__課題 A__. 桜の開花と地球温暖化についての本文のうち、「日本列島でいっせい開花も?」から「究結果も示されているのです。」までの部分を一字一句そのまま書き出してください。

__本文抜粋__.
>>>
地球温暖化で桜の開花に異変!?
日本列島でいっせい開花も?
私たちにとって“春の楽しみ”の1つである桜の開花。
4月の入学式の頃に満開だったはずの桜(ソメイヨシノ)が、近年、3月の卒業式にはもう満開になっていた、と実感している人も多いはず。
今後、開花時期が早まるだけでなく、全国いっせいに開花したり、状況によっては、桜そのものが咲かなくなる地域まで生じる可能性さえ考えられるという研究結果も示されているのです。
地球温暖化は、桜の開花にどんな異変を与えているのでしょうか。
気温と桜の開花の関係
桜の花芽(成長すると花になる芽)は前年の夏に作られ、晩秋から初冬にかけて寒い冬を越すために休眠に入ります。その後、真冬に一定期間、厳しい寒さにさらされると低温刺激によって休眠から目覚め(休眠打破)、開花に向けて成長が再開します。
再開した成長から開花の過程でも、気温の影響を大きく受けます。春にかけて気温が上昇するに従って花芽が成長し、日最高気温の積算が一定の値に達すると開花します。つまり、休眠から目覚めた花芽が成長を再開してからは、暖かくなるほど開花が早まるのです。
<<<
__提示された記録__.
>>>
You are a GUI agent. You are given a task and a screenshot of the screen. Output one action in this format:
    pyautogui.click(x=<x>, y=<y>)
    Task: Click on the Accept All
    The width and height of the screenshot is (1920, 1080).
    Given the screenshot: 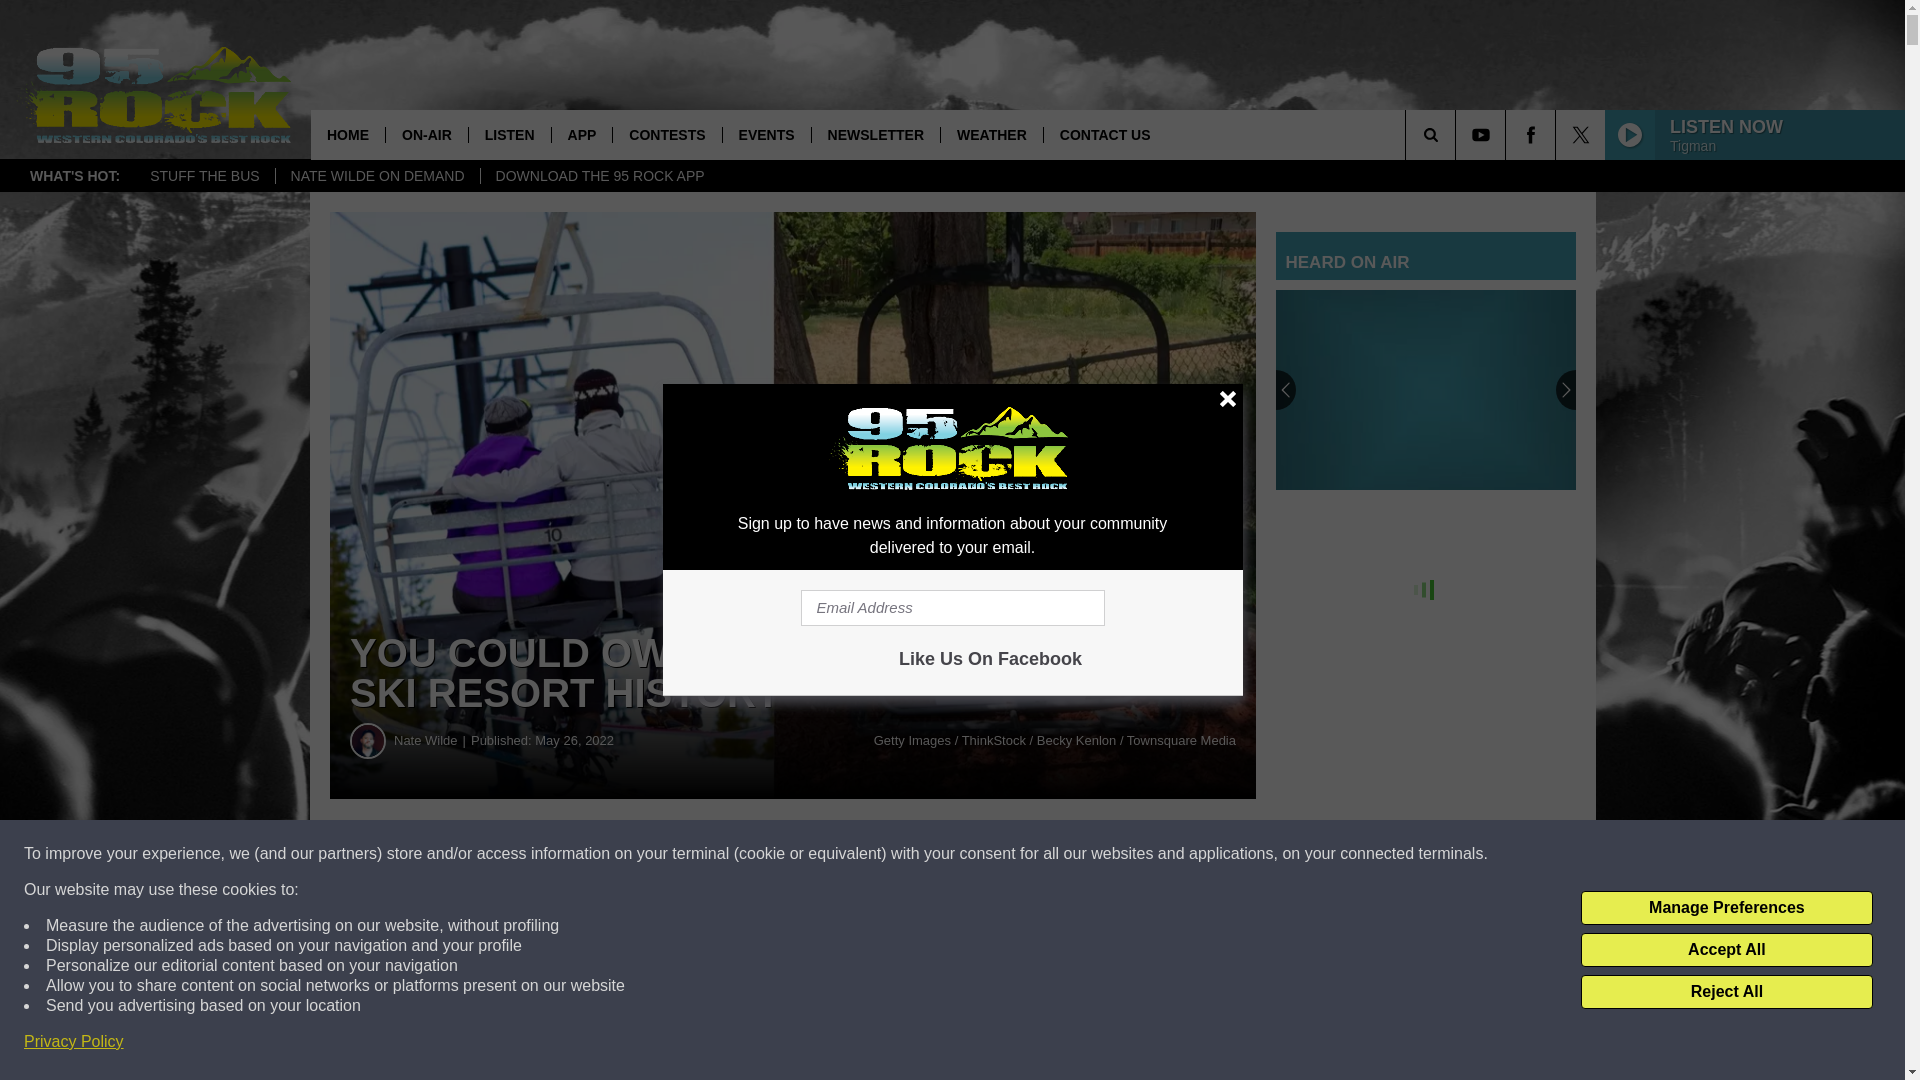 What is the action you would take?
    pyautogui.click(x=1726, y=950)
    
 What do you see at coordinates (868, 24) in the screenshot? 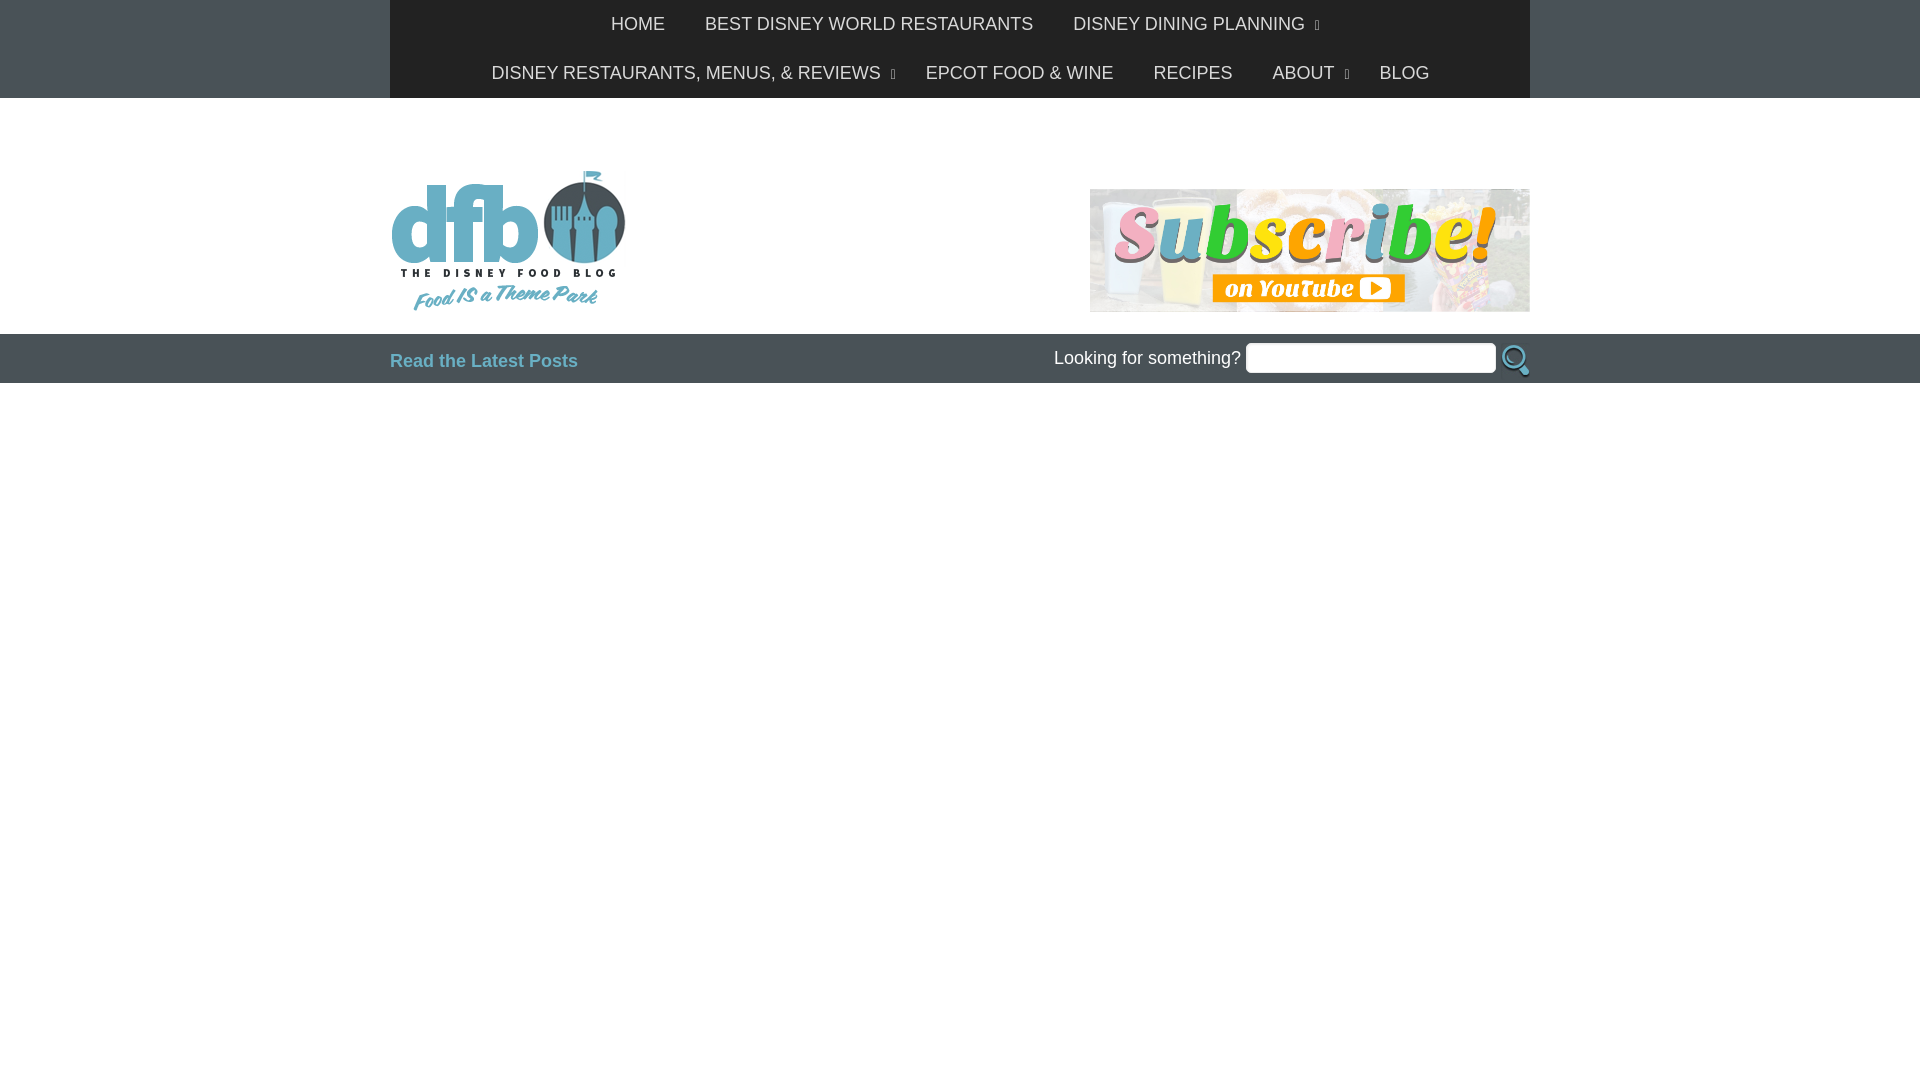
<<<
__課題 B__. 記録の最初の行から「The width and」を含む行までを、その行も含めて、そのまま出力してください。

__解答 A__.
日本列島でいっせい開花も?
私たちにとって“春の楽しみ”の1つである桜の開花。
4月の入学式の頃に満開だったはずの桜(ソメイヨシノ)が、近年、3月の卒業式にはもう満開になっていた、と実感している人も多いはず。
今後、開花時期が早まるだけでなく、全国いっせいに開花したり、状況によっては、桜そのものが咲かなくなる地域まで生じる可能性さえ考えられるという研究結果も示されているのです。

__解答 B__.
You are a GUI agent. You are given a task and a screenshot of the screen. Output one action in this format:
    pyautogui.click(x=<x>, y=<y>)
    Task: Click on the Accept All
    The width and height of the screenshot is (1920, 1080).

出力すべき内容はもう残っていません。